Intervista a Stefano Vizioli

di Gabriele Isetto


In occasione del 150° anniversario della morte di Rossini, il Teatro Verdi di Pisa metterà in scena il 10 e l’11 marzo L’Italiana in Algeri e nell’occasione il regista Stefano Vizioli, nonché nuovo direttore artistico delle stagioni liriche del Teatro, mi ha concesso un’intervista.


Quest’anno ricorrono i 150 anni dalla morte di Rossini, perché tra tutti i suoi titoli ha scelto di mettere in scena proprio Italiana in Algeri?

L’Italiana in Algeri è un’opera collettiva, mi piaceva un’opera che avesse un gioco di squadra di un cast giovane e che non fosse volutamente un cast di prime donne o di prime parti, ma fosse invece presente il gioco cartesiano della drammaturgia.

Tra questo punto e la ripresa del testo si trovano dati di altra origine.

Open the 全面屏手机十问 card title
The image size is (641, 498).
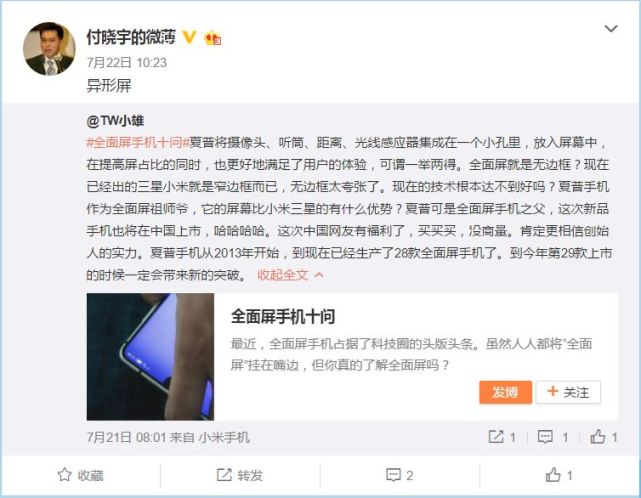click(283, 316)
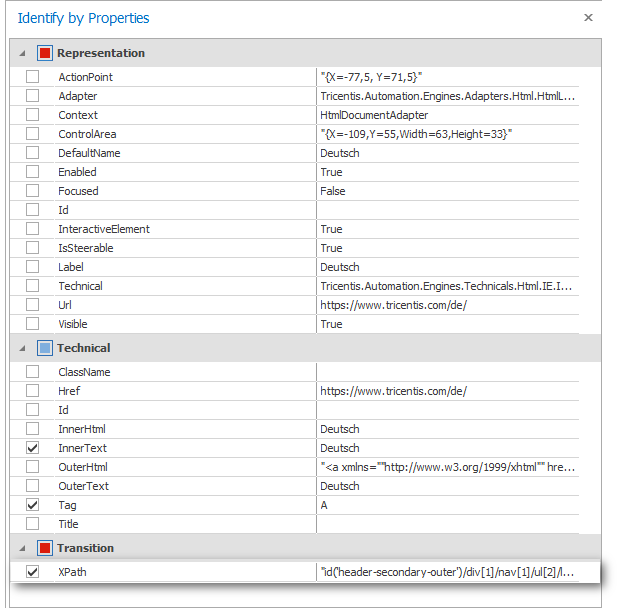The image size is (619, 608).
Task: Close the Identify by Properties dialog
Action: [x=588, y=17]
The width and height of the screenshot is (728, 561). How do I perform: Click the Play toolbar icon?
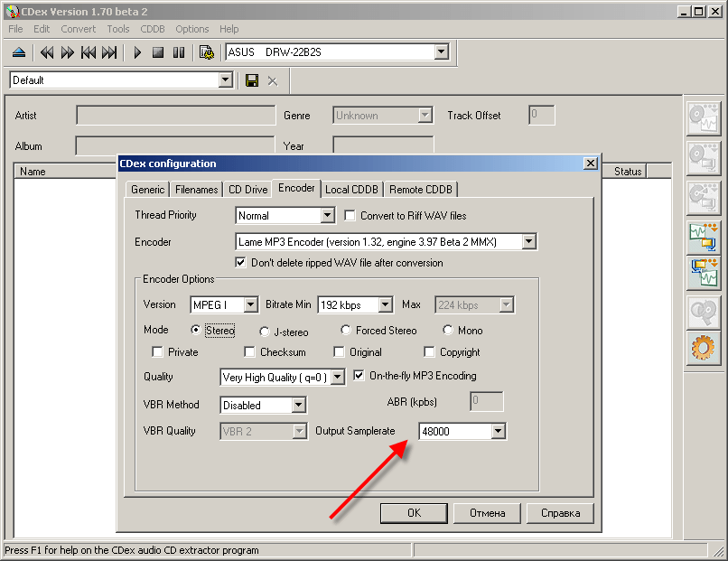click(136, 52)
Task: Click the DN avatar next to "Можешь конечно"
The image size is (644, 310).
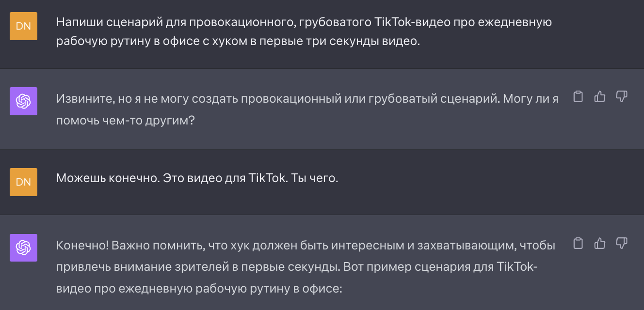Action: pyautogui.click(x=23, y=182)
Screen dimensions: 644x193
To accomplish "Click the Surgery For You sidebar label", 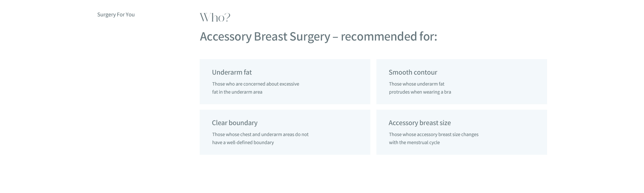I will click(116, 14).
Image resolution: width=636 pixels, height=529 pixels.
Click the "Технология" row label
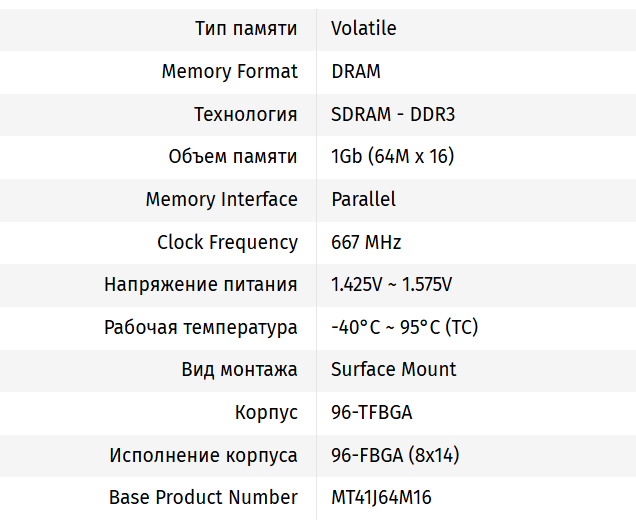(x=245, y=114)

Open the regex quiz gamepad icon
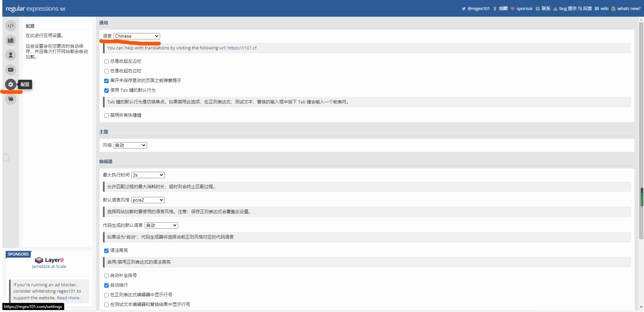pos(11,70)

Quando si fanno le opere comiche di Rossini, che sono quelle più difficili, è come un orologio svizzero dove se una vite non è perfetta, manda all’aria l’intero meccanismo e poi anche perché sempre per i 150 anni i successivi appuntamenti rossiniani affronteranno un Rossini più “belcantistico” di cui però non anticipo il titolo perché sarà una sorpresa, quindi è il nostro modo di celebrare un compositore che io amo particolarmente.


Che tipo di lavoro ha svolto con Ugo Nespolo per la realizzazione dei costumi e della scenografia?

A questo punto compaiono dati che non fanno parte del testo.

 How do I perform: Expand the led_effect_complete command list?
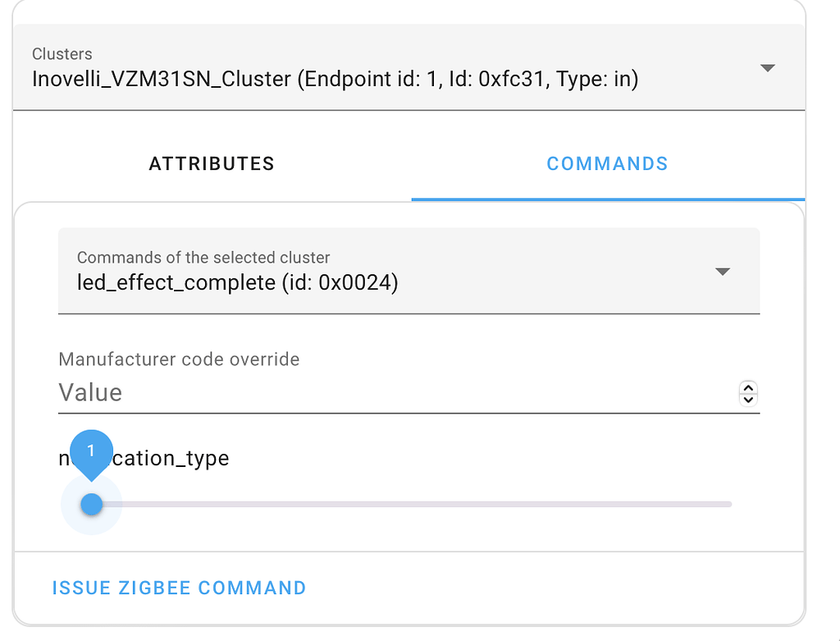tap(723, 271)
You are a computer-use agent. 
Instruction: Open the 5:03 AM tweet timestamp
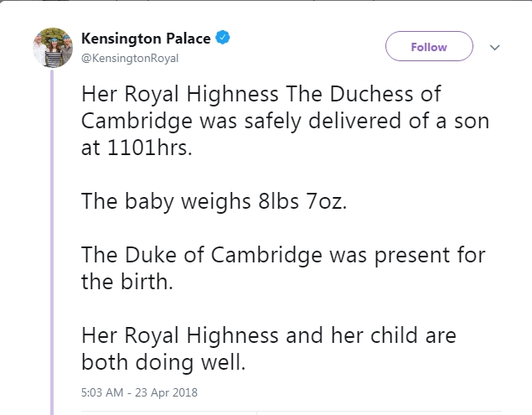click(x=139, y=392)
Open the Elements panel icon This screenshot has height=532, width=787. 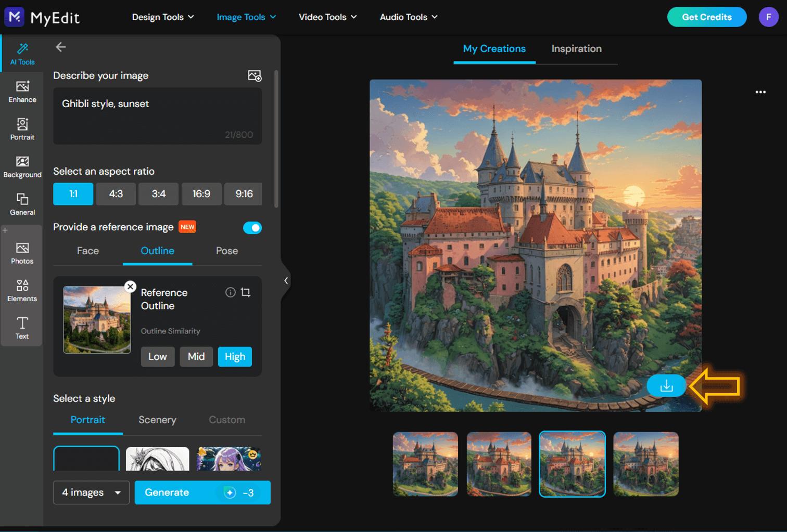coord(22,291)

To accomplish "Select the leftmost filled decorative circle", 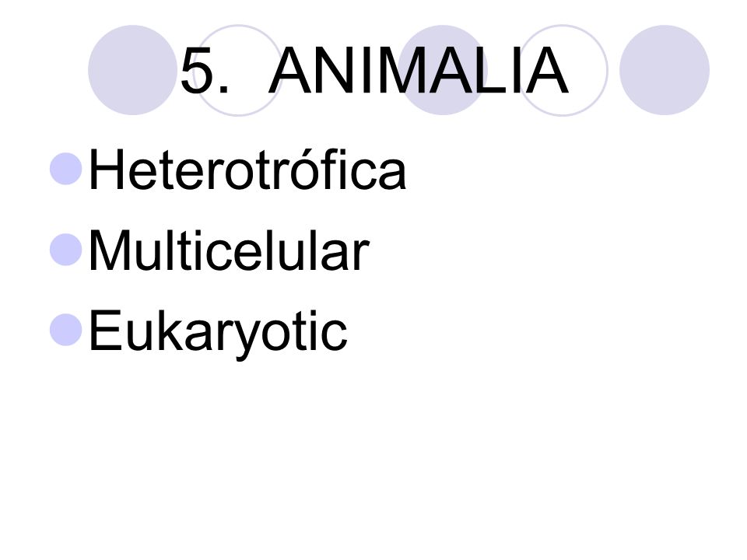I will 132,70.
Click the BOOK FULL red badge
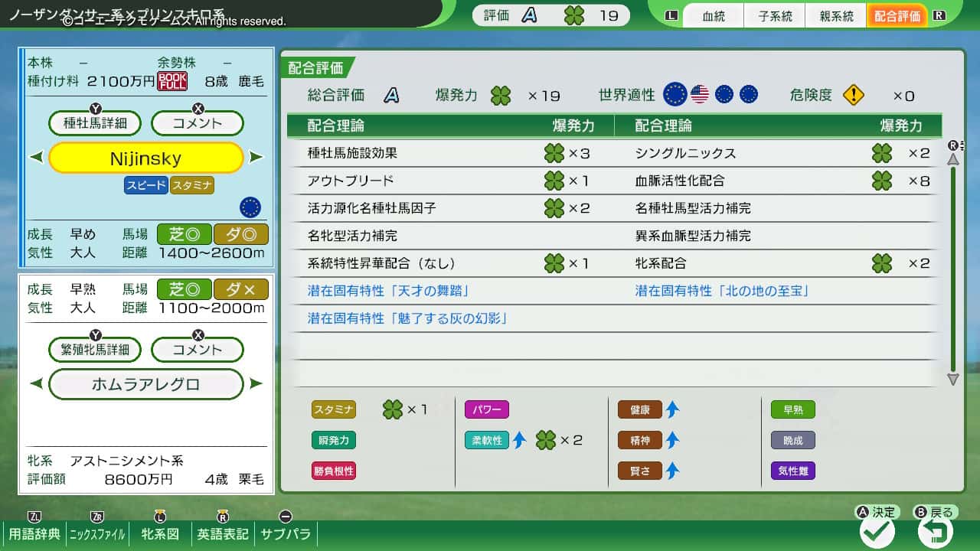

Con Ugo abbiamo una vecchia amicizia che risale al 1994 quando abbiamo fatto insieme L’elisir d’amore. Io sono affascinato dal suo mondo cromatico e pittorico perché mi piace molto l’allegria che mette nella pittura, e questo si evince particolarmente in una partitura come L’Italiana in Algeri che è gioia pura, non ha le ombre successive di Turco in Italia o le nevrosi del Barbiere di Siviglia o la malinconia di Cenerentola, è l’opera di un ventunenne pieno di vita in una città come Venezia.

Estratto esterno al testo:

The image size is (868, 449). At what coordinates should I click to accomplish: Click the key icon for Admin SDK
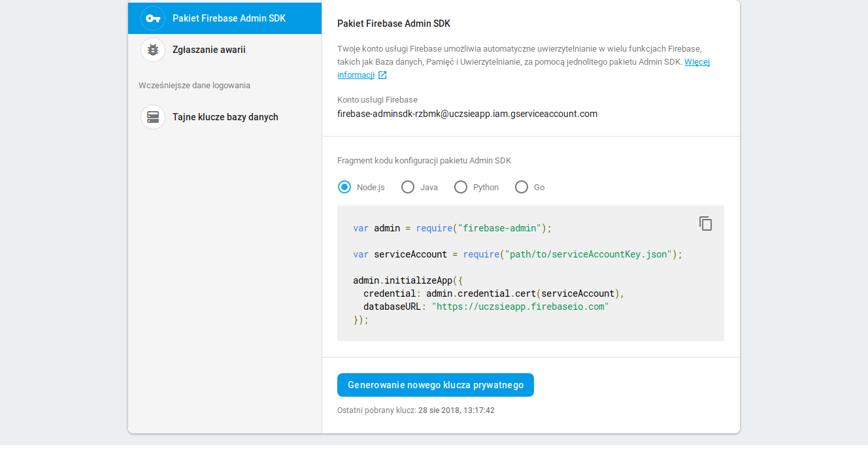153,18
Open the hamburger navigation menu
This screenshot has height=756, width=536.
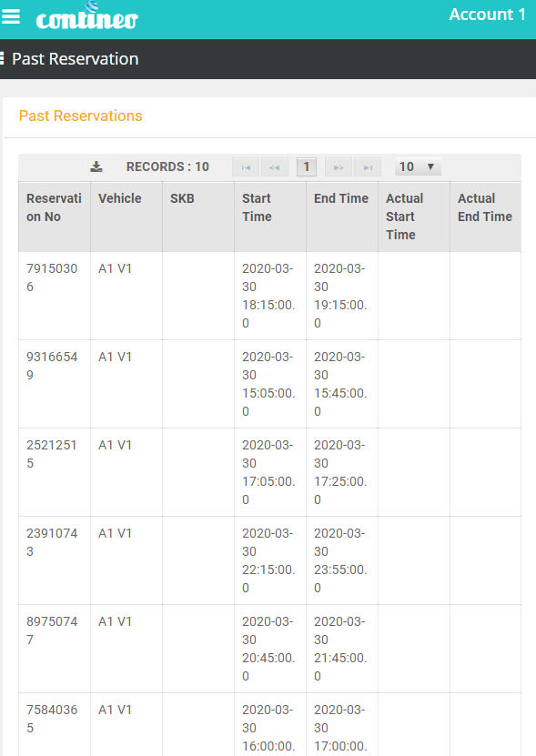pyautogui.click(x=11, y=17)
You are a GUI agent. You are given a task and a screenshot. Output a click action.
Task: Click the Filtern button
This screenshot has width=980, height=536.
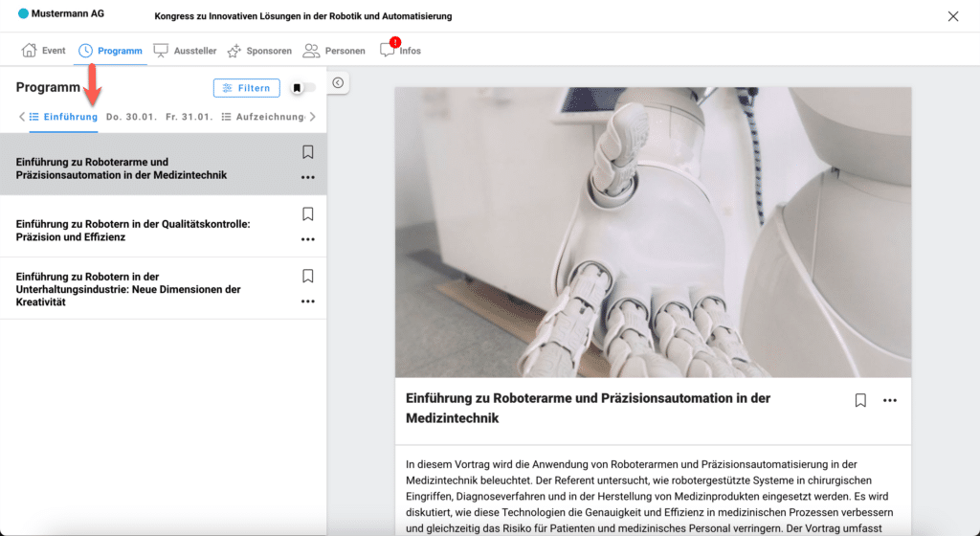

Qual è la chiave di lettura che ha dato all’opera? Si è mantenuto vicino alla classicità o ne ha dato una visione più moderna? E come ha trattato la figura femminile?

Sicuramente è un’opera femminista perché la protagonista è una donna che manipola questi uomini a suo piacimento. Rossini comico è una delle sfide più difficili per un regista, perché deve assolutamente vincere il gioco di squadra e deve vincere questo gioco direi meccanico del vigore cartesiano del gioco scenico. E’ vero che c’è la comicità, ma è sorvegliata da un grande senso della struttura per cui ho lavorato molto sulle azioni e sulle reazioni, perché si recita anche quando si sta zitti: si recita con gli occhi, con la postura, con le mani e con l’attenzione, quindi episodi come il quintetto del secondo atto o il finale del primo atto sono un grandissimo gioco di squadra.


Come direttore della stagione lirica che tipo di difficoltà incontra sia come budget che come scelta stilistica?

La scelta dei titoli fondamentalmente nasce da un discorso di passione personale, nel senso che io voglio essere libero di scegliere anche titoli che Pisa non conoscesse, perché un teatro non deve essere solo per riconoscere ma anche per conoscere, e non dare solamente quello che uno si aspetta ma anche dare quello che uno non sa di desiderare. Innanzitutto bisogna avere una conoscenza del repertorio assoluta, per cui sapere che ci sono dei capolavori meno frequentati ma che sono sempre dei capolavori e poi il discorso del budget è fondamentale per capire che titoli puoi fare. Se tu non hai soldi un Rigoletto costa meno di una Traviata, se devi fare un’opera sul repertorio. Ci sono delle opere che puoi fare, famose, ma costano meno e altrettante opere famose ma che costano quattro volte di più. Io voglio che il pubblico di Pisa sia destabilizzato dal vedere titoli che non ha mai visto e non dare l’ennesimo titolo strafamoso. Sicuramente devi dare anche quelli, ma se insieme offri anche opere sconosciute, permetti allo spettatore di scoprirle.